● Provided material
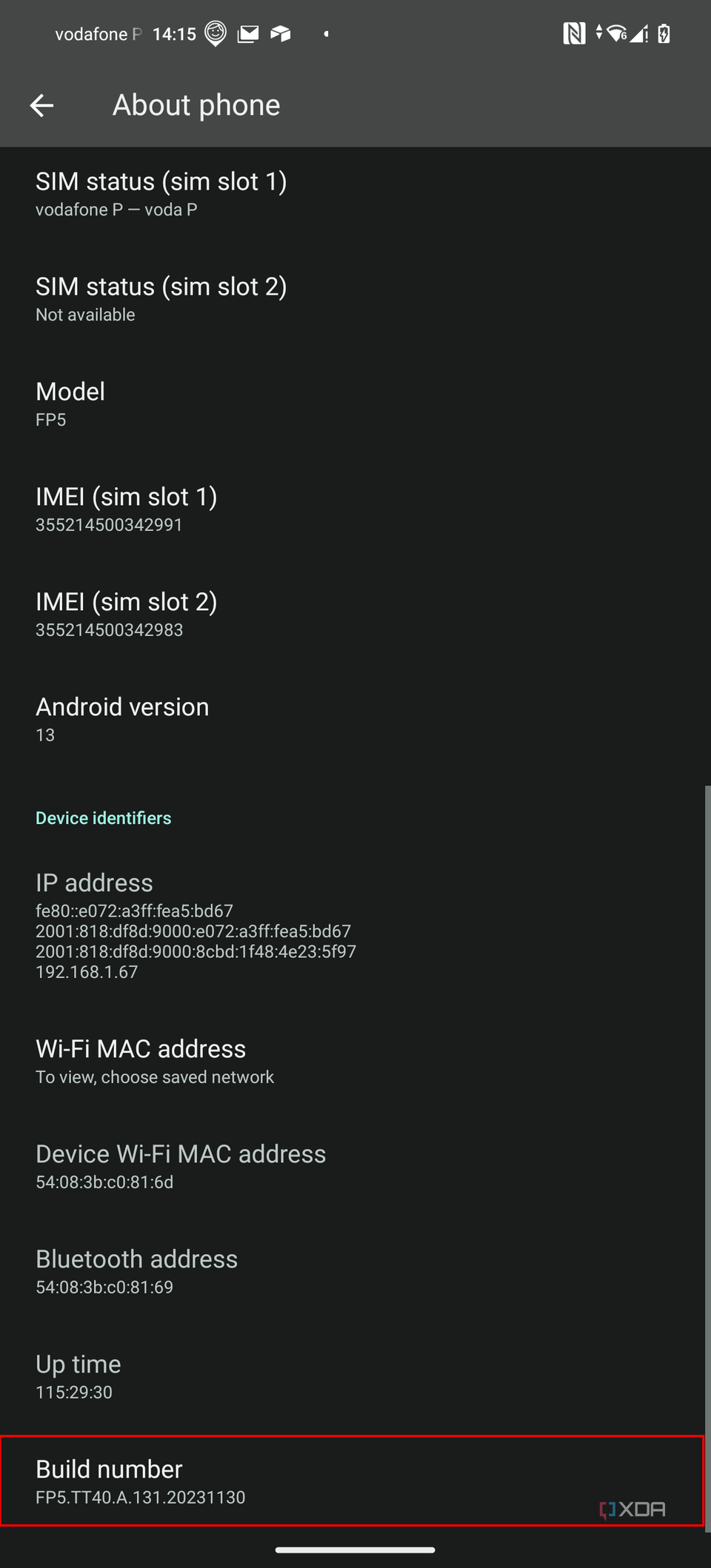Tap the battery charging icon in the status bar

click(x=664, y=33)

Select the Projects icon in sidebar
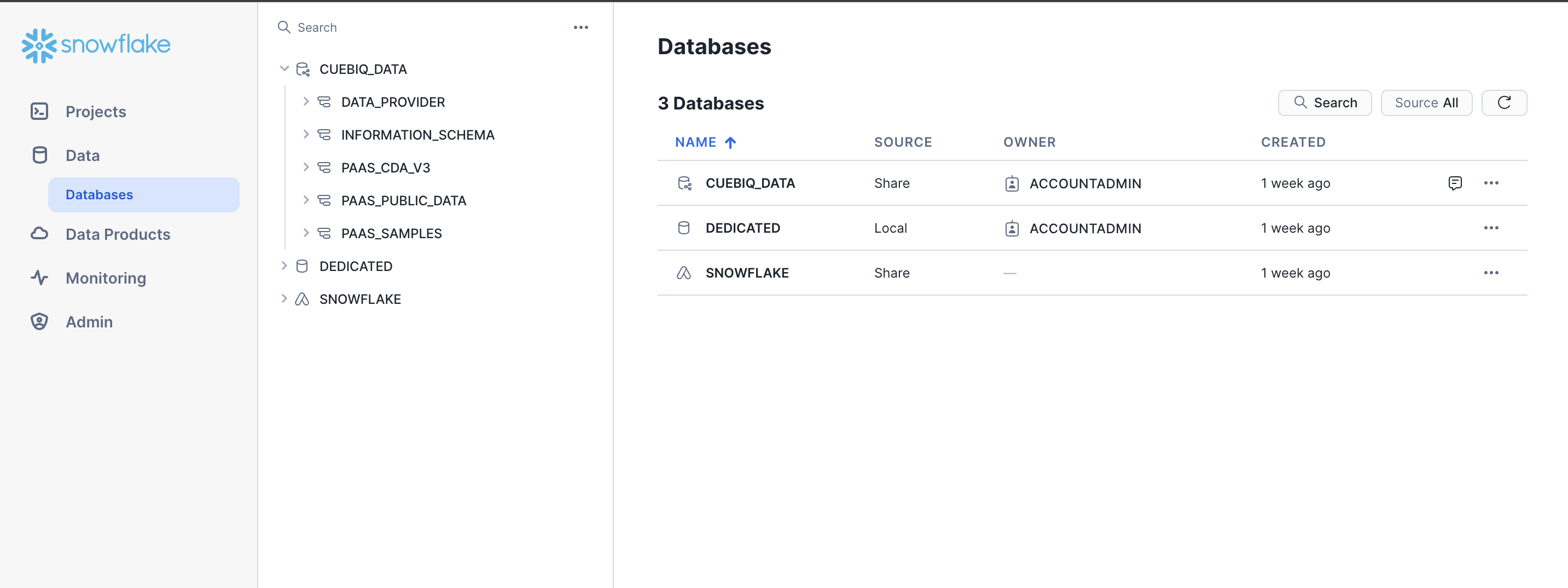pyautogui.click(x=39, y=111)
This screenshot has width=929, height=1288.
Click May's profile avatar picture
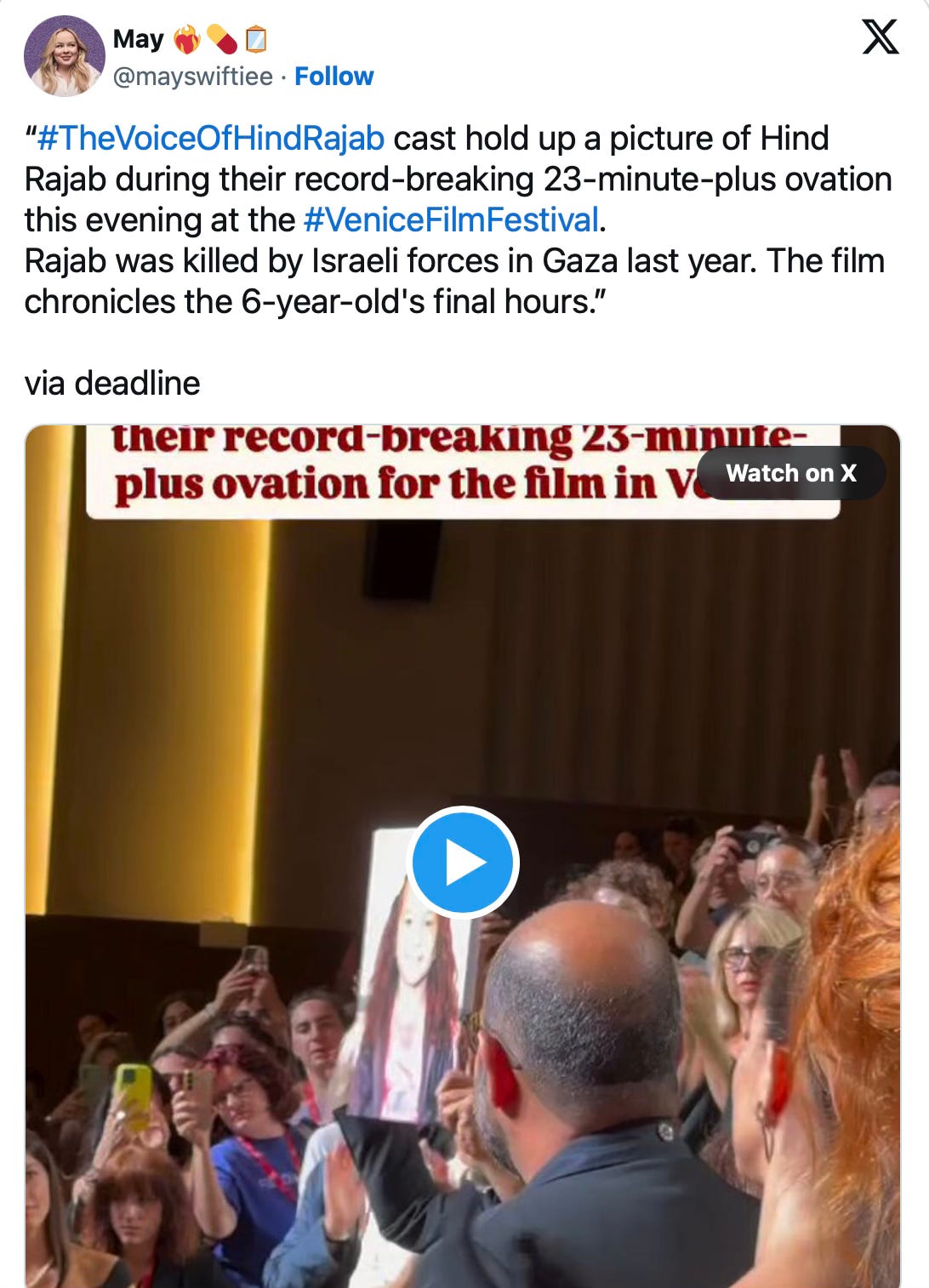point(65,55)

● Exercise requirements
Please write out all of the material above word for word, leaving out the pictures.

● Answer
Tap the battery charging icon in the status bar

click(x=664, y=33)

Select the Projects icon in sidebar
pyautogui.click(x=39, y=111)
This screenshot has width=929, height=1288.
Click May's profile avatar picture
point(65,55)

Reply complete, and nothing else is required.